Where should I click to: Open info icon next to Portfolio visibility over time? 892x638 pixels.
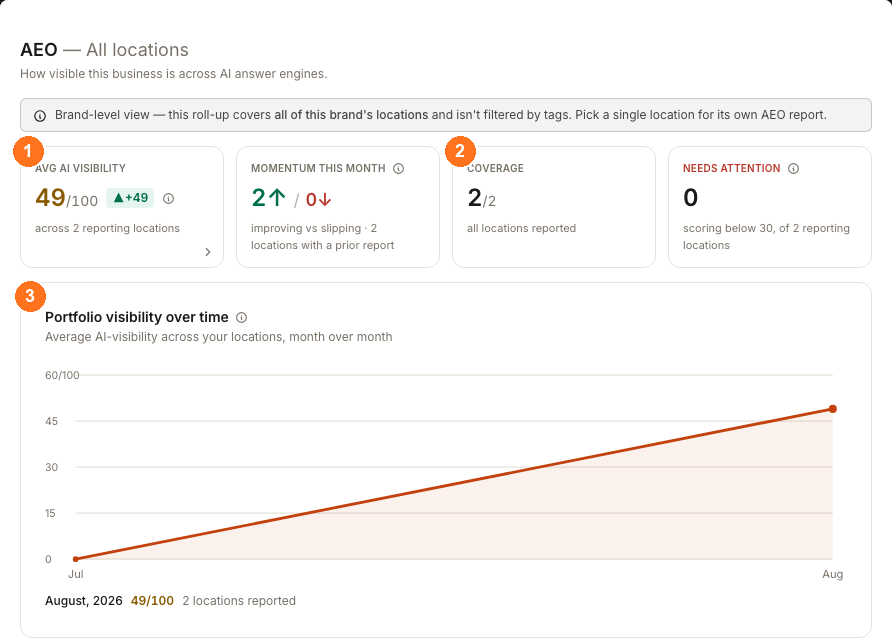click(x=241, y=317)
...
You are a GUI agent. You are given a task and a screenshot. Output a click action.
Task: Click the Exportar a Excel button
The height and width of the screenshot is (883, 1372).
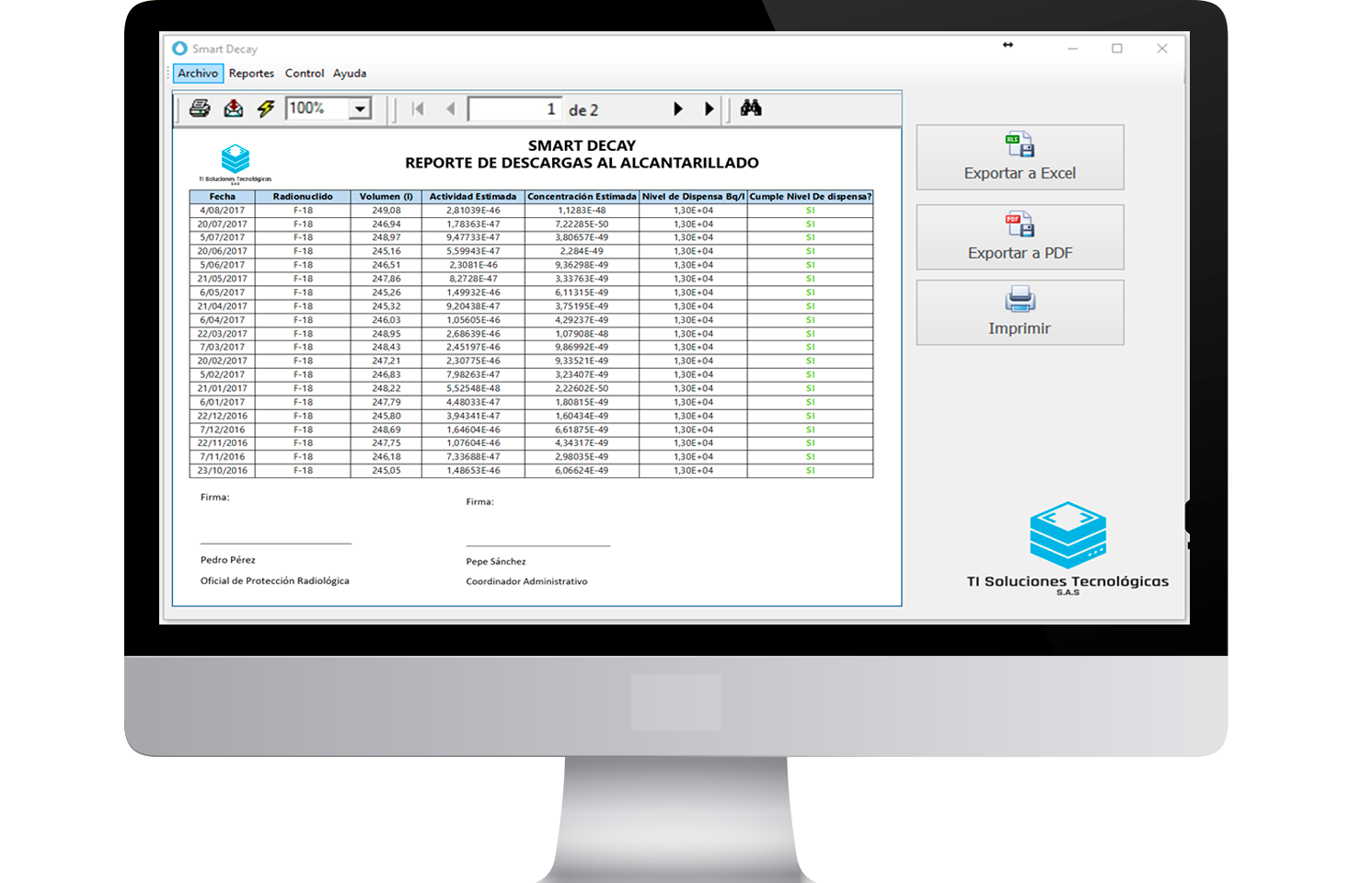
---
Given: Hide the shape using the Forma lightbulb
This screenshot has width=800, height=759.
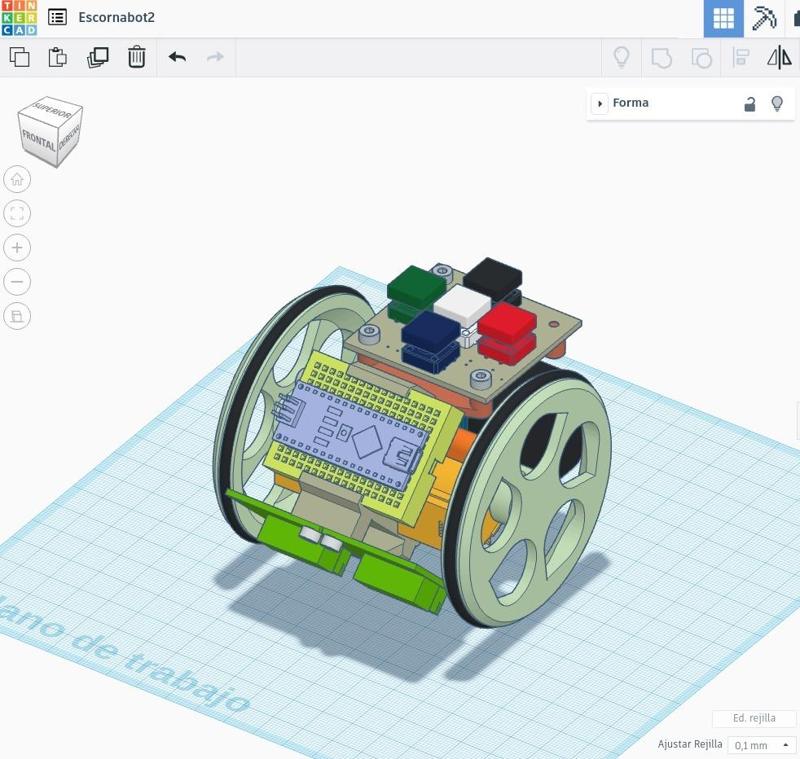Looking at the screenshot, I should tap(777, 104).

Your instructions: Looking at the entries above, can you reproduce exactly the lines from the one that holds "Task: Click the Exportar a Excel button" through the one that holds "The height and", and only those?

Reply to the task:
Task: Click the Exportar a Excel button
The height and width of the screenshot is (883, 1372).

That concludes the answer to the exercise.